[[ Quoted passage open ]]

It’s a low trust world. Now what?
How low can trust go?
If you’re corporate America, the answer is still downwards— this according to some of the latest research on customer trust. The metric has continued to drop year-over-year, part of the decades-long decline in trust in everything from the media to experts to the legal system to higher education to government to the overall breakdown in personal trust in America.
But if trust is a bust, the marketplace doesn’t seem to be bothered by it much.
Consumers keep spending, businesses keep growing, capital markets keep functioning, the stock market keeps climbing, generative AI and other innovations keep pushing the bounds.
Are we surprised? Not really.
While it’s obviously better to be trusted than distrusted, we’ve either factored low trust in, adapted to it, or perhaps we should consider another possibility: that our interactions in the marketplace are, in fact, governed by a different currency.
The currency of value — yes, that old standard.
But perhaps not so old after all.
Indeed, value may be the one metric that is truly attuned to the forces shaping – and reshaping – our modern marketplace. High value to be more exact.
High value is just what it sounds like. It’s something that meets your needs and has worth. And, as a result, you will gladly spend time, effort or good money on it.
Like the convenience of fast and free shipping of e-commerce, or the cashless utility of your digital wallet, or the algorithmically satisfying TV fix we get through streaming, or the meal kits that make home cooking possible in the time it takes to peel a pre-packaged carrot or two.
The high value things for me might be different than the ones for you – that’s how value works.
When done right, high value doesn’t just create more customers. It creates new categories and increases the surface area of opportunity. Even if that surface happens to be scrubbed by a wildly popular smiley-faced yellow sponge. It can be right under your nose.
While high value isn’t a new-to-the world concept, people today see it in a different light. It’s undergone a realignment. According to a recent study by The Weber Shandwick Collective, three of four people globally say what they value most — from companies and brands — has changed in the last five years, especially as a consequence of the pandemic.
The most interesting part isn’t the degree to which it’s changed, but how it’s changed: people say what they value today is markedly less social and societal and fundamentally more personal and emotional.
Unlike the self-involved “me” generation of the 70’s, today’s post-pandemic “me” consumer places more value on their own safety, security, health, and happiness. A new value equation that is centered around the primacy of the personal, the “me” over the “we.”
No, it’s not the end of brand or social purpose.
But it is no doubt a fundamental “zag” or regression to the mean. Consumers are telling companies and brands to first and foremost get back to basics – to meet their most intrinsic personal needs at a time when those needs are under strain. Their message: “don’t tell me what you value, provide the value that I need.”

[[ Quoted passage closed ]]
[[ Excerpted records open ]]

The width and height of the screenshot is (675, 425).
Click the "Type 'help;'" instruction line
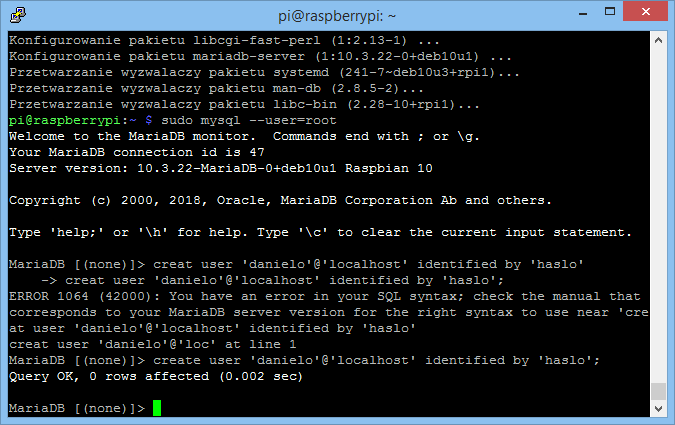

[[ Excerpted records closed ]]
[[ Excerpted records open ]]

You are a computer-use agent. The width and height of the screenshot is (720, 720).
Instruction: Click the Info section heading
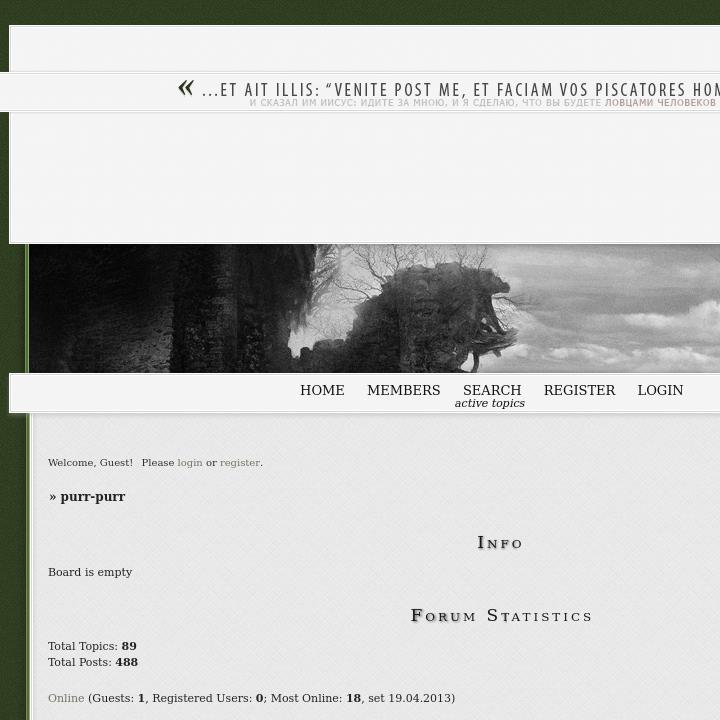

[[ Excerpted records closed ]]
[[ Excerpted records open ]]

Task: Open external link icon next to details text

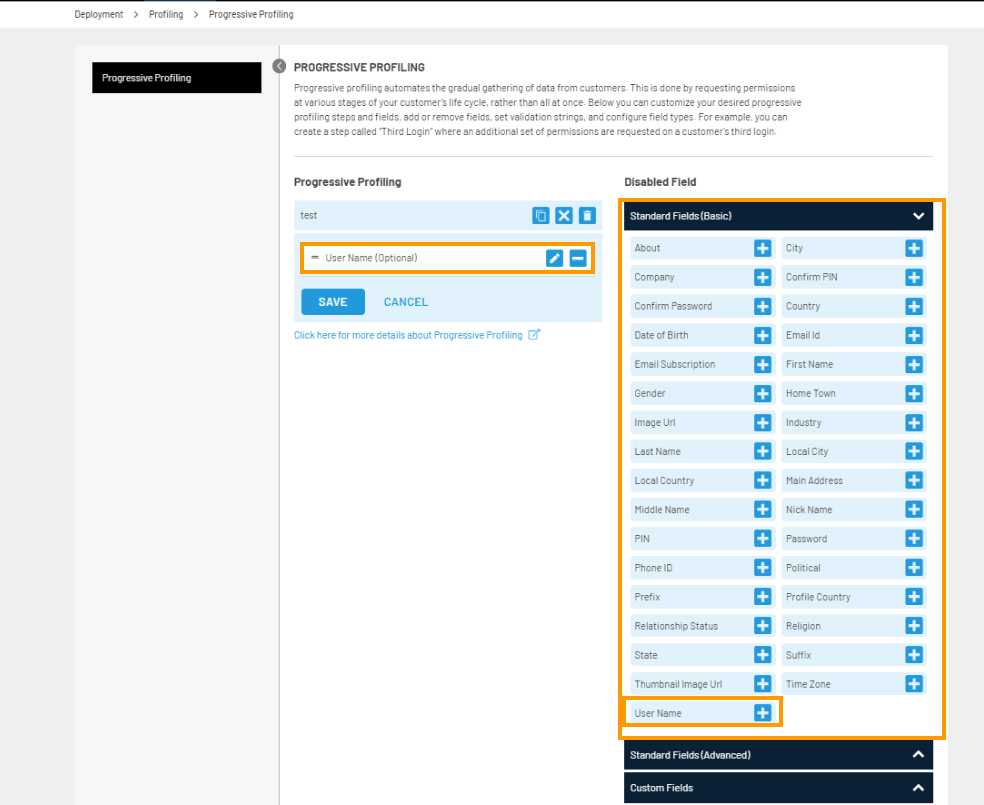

[[ Excerpted records closed ]]

**Explore the material**:
1 > Reproduce a passage from the essay on trust and value. Begin at the words "High value is just" and stop after "money on it.".
2 > Proceed with the essay on trust and value, picking up after its final sentence.
The data comes from a separate source and has no connection to the essay on trust and value.

**Answers for each item**:
1 >
High value is just what it sounds like. It’s something that meets your needs and has worth. And, as a result, you will gladly spend time, effort or good money on it.

2 >
And the larger implication is this: consumers will turn to the companies and brands that can do that whether they trust them or not.
Just look at the latest gold rush on Tik Tok — from expensive cologne for teen boys to a new craze for Kindles. A thumb-stopping reminder that when trust is reduced to what’s trending, the herd mentality will lead to stampedes. For many, there is personal value in that too.
A bigger question is whether the winners in a high-value, low-trust world will succeed even when there appear to be widely unacceptable personal and societal costs.
Take high value superpowers like the tech giants. You may not care that the top AI platforms may give you the wrong answers. Or that the leading search algorithms are a closely guarded black box. You may not worry what they do with your personal information.
When the upsides deliver such powerful personal value, many don’t dwell on such downsides for long.
But even that tide now seems to be turning.
One sign: more states have now moved to ban smart phones in the classroom, as they struggle to stem learning loss and confront the deterioration of children’s mental health.
Another is what experts believe could be the most significant court ruling in the history of the Internet. A ruling that could — for the first time — hold social media companies liable for the harmful consequences of their algorithmically-suggested content.
This, taken together with the recent blocking of X in Brazil and the move by French prosecutors to charge the founder of Telegram for crimes related to illegal activity on the app, could signal the beginning of a new era of accountability.
Because value — no matter how high — shouldn’t be pursued at any cost.
So now what?
It’s unrealistic to think that the transactional nature of value has supplanted society’s inherent desire for trust. In fact, business leaders in that same customer study are nearly unanimous in saying that building trust not only improves the bottom line, but is a moral responsibility as well.
And yet, the study shows that leaders continue to overestimate the degree to which customers actually trust their companies to begin with.
So the trust gap is only widening.
Perhaps it is precisely the consistent, reliable delivery of value — by more companies to their customers or, say, by more public officials to their constituents — that is the surest path to ultimately restoring the trust that’s been lost.
In a way, it’s built into the equation: high value demands you deliver something of worth and keep delivering it again and again. High value with high accountability as part of the bargain. Even if trust continues to go lower, that’s a marketplace where everybody can win.